Praticada de acordo com os preceitos da Ciência da Conservação do Solo, consiste em um complexo de tecnologias de caráter sistêmico, a fim de preservar, manter e/ou recuperar os recursos naturais, mediante o manejo integrado do solo, da água e da biodiversidade, devidamente compatibilizado com o uso de insumos externos. E a implementação desse tipo de agricultura estabelece as relações entre o ser humano e os elementos da biosfera, na busca de benefícios de natureza econômica, social e ambiental, tanto para a atual como para as gerações futuras.

A agricultura conservacionista compreende:

  1. Preservação de Ecossistemas Frágeis (Aptidão Agrícola de Terras);
  2. Consideração às Limitações do Solo (Capacidade de Uso do Solo);
  3. Preparo Reduzido ou Plantio Direto;
  4. Preservação dos Restos Culturais (Erradicação de Queimadas);
  5. Diversificação de Culturas (Rotação e Consorciação de Culturas);
  6. Controle de tráfego e Uso Eficiente de Insumos (Agricultura de Precisão)
  7. Terraceamento, Semeadura em Contorno, Culturas em Faixas, Canais Escoadouros, Estradas Rurais etc..

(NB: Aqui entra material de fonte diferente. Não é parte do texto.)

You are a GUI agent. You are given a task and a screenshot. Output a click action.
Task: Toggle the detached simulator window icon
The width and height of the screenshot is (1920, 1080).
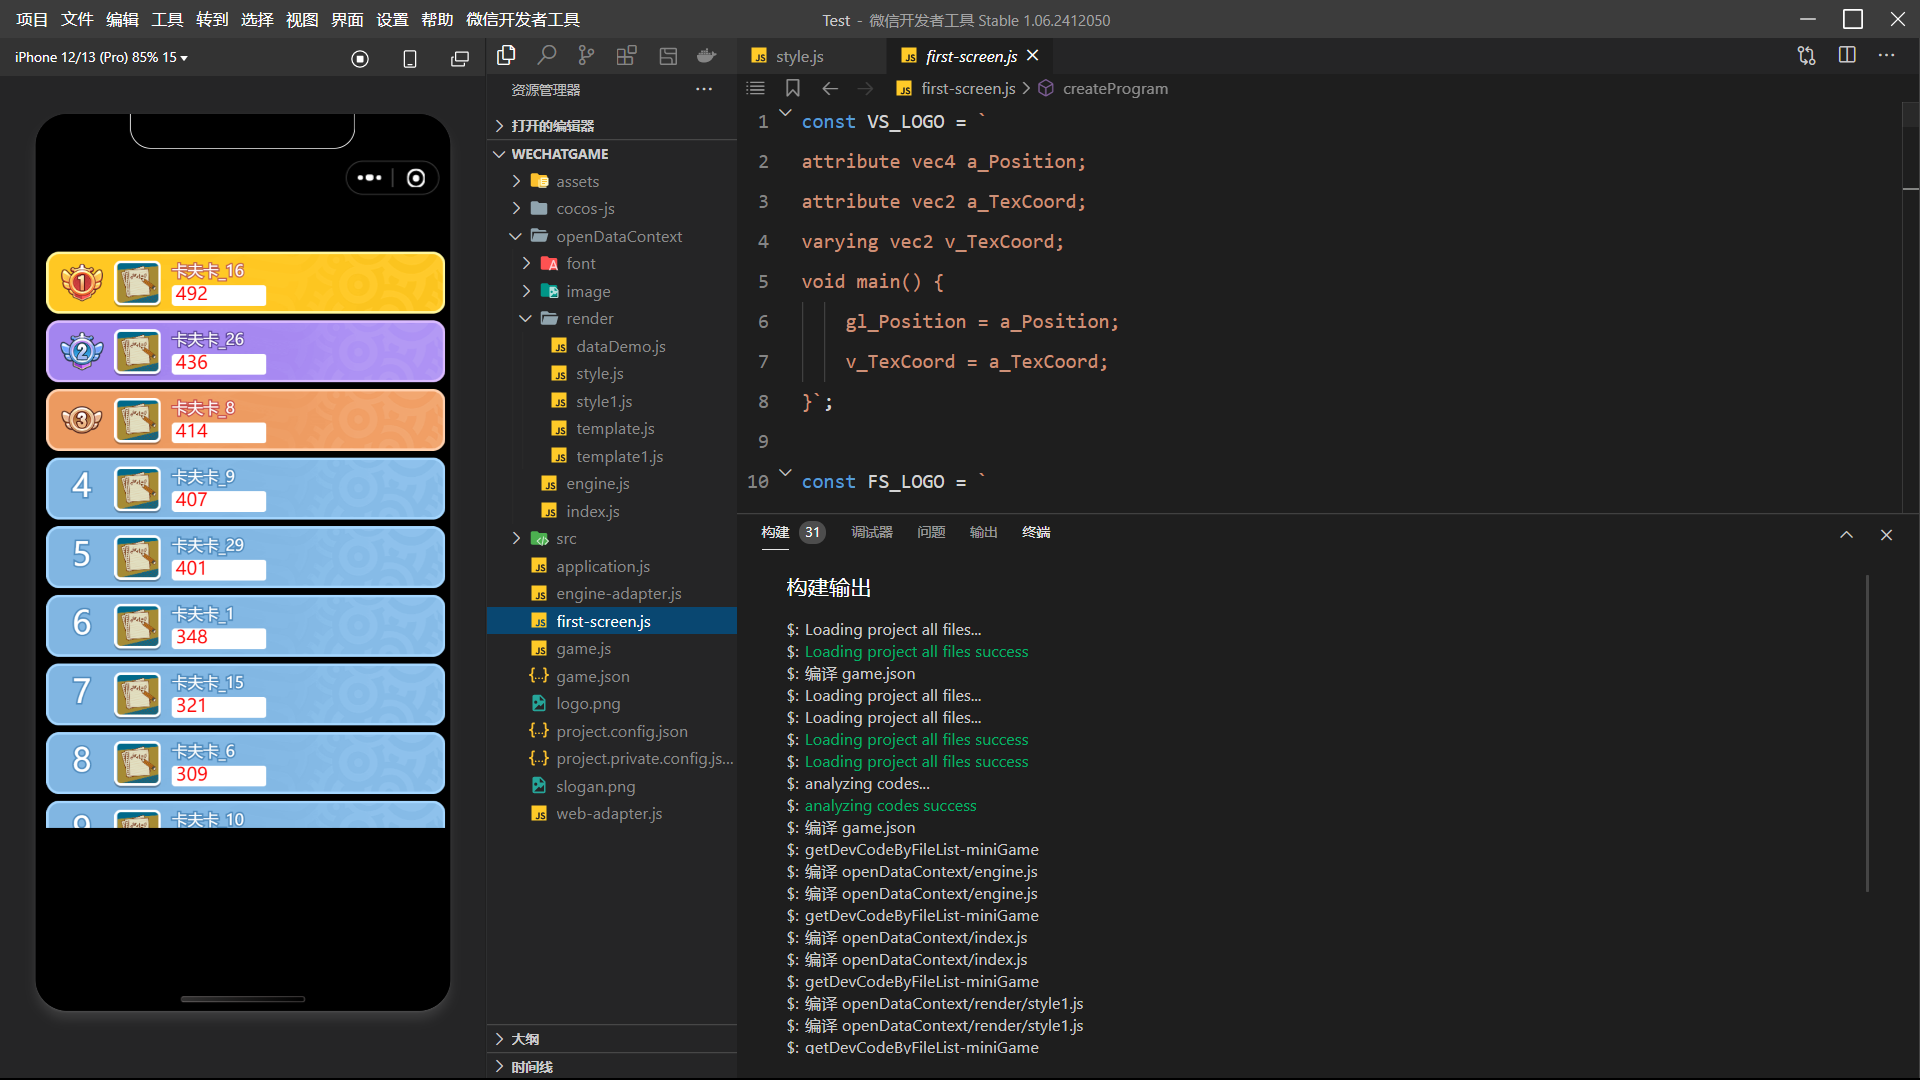coord(460,59)
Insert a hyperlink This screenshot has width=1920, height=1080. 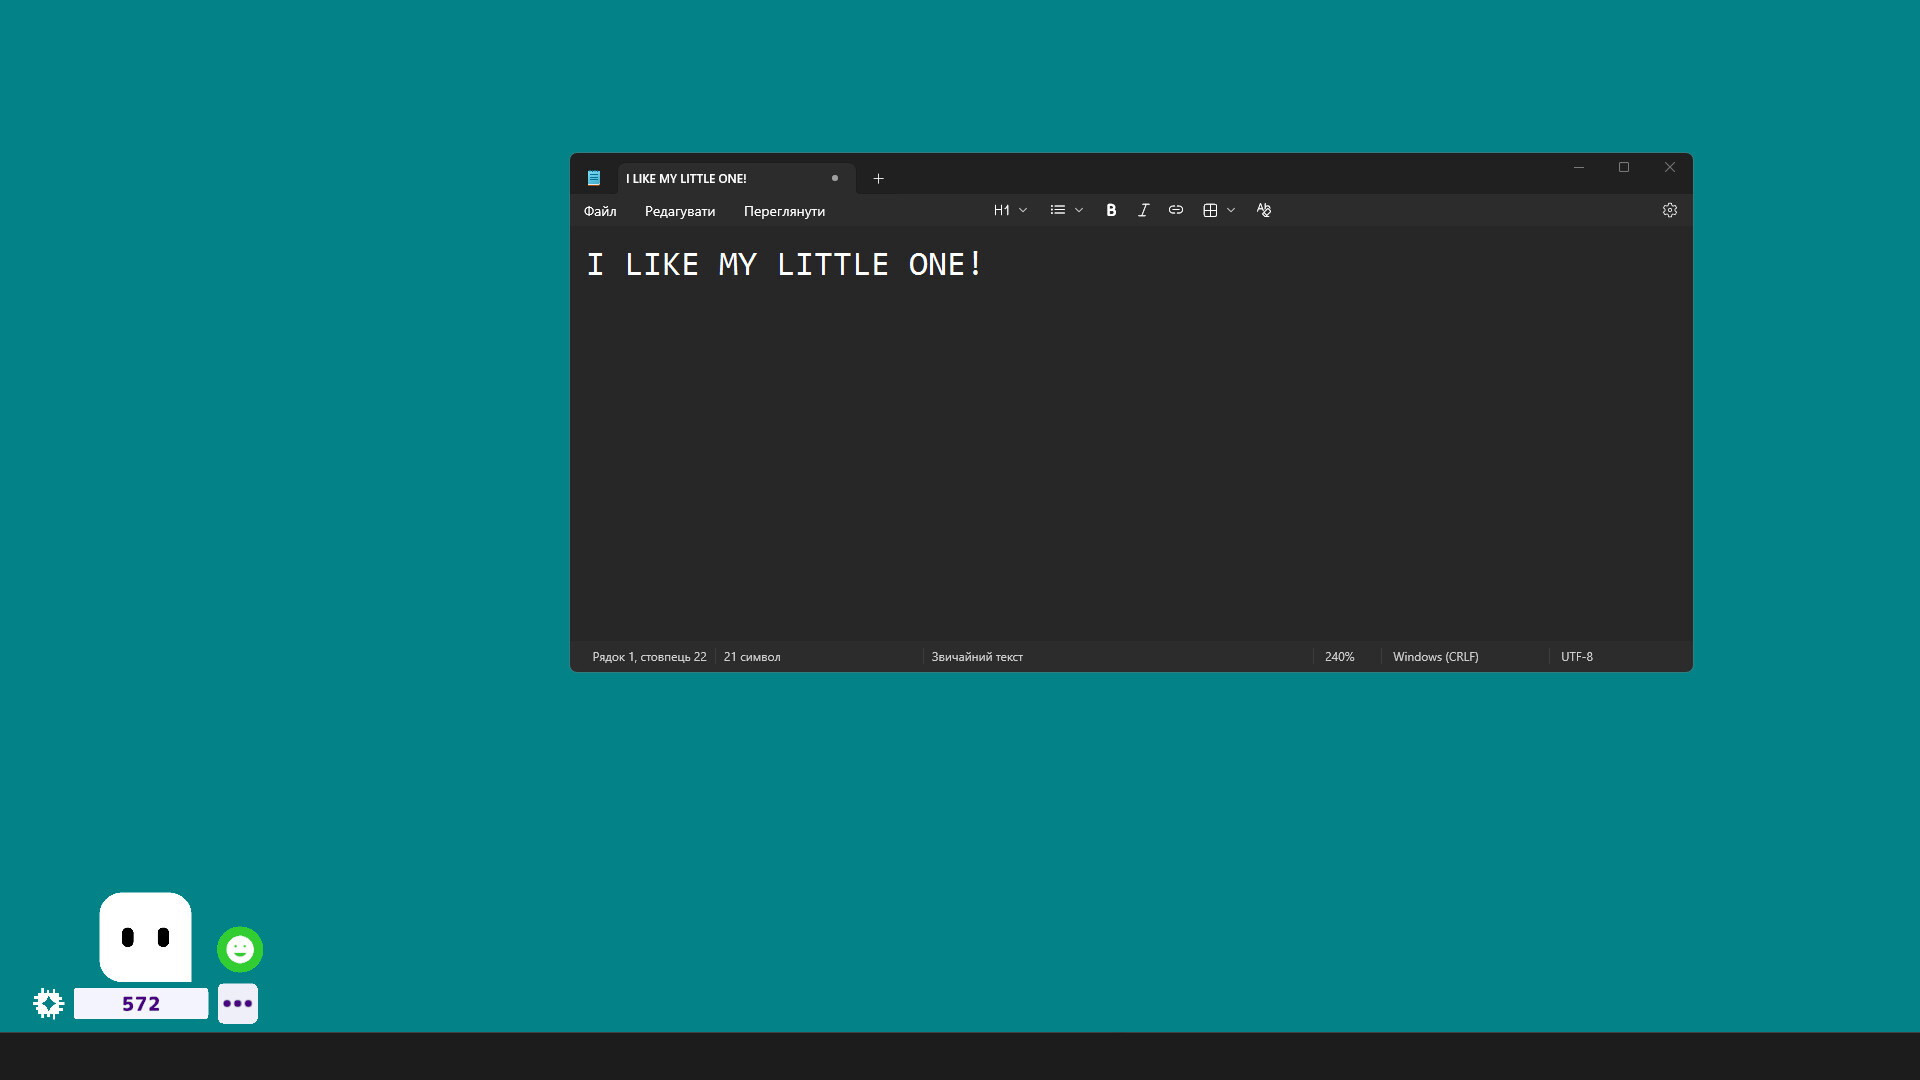(x=1175, y=210)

Um dos importantes preceitos da Agricultura Conservacionista é a diversificação de culturas (rotação e consorciação de espécies vegetais), pois se refere à contribuição do solo no ciclo biogeoquímico do carbono (C).  A fotossíntese e a respiração são os processos que governam este ciclo, que se inicia quando as plantas absorvem o gás carbônico (CO2) da atmosfera para na fotossíntese produzir energia bioquímica e liberar o oxigênio (O2). O carbono é devolvido continuamente à atmosfera por meio da respiração durante a vida dos seres. Portanto, o balanço entre o C perdido pelo processo de respiração e o acumulado pela adição de fitomassa/raíz conduzem o solo à função de dreno ou fonte desse elemento.

Além da alteração dos estoques de C no solo, a diversificação de espécies vegetais traz inúmeros benefícios à rizosfera, região do solo que recebe influência direta das raízes em interação com microrganismos, favorecendo a formação de bons agregados, que definem a boa qualidade estrutural do solo. Esta por sua vez, propicia a infiltração, permeabilidade, armazenamento e disponibilidade de água; a permeabilidade e disponibilidade de ar; a difusão e armazenamento do calor; a disponibilidade e absorção de nutrientes; o bom crescimento radicular e a resiliência do solo que mantém suas propriedades sob forças internas/externas.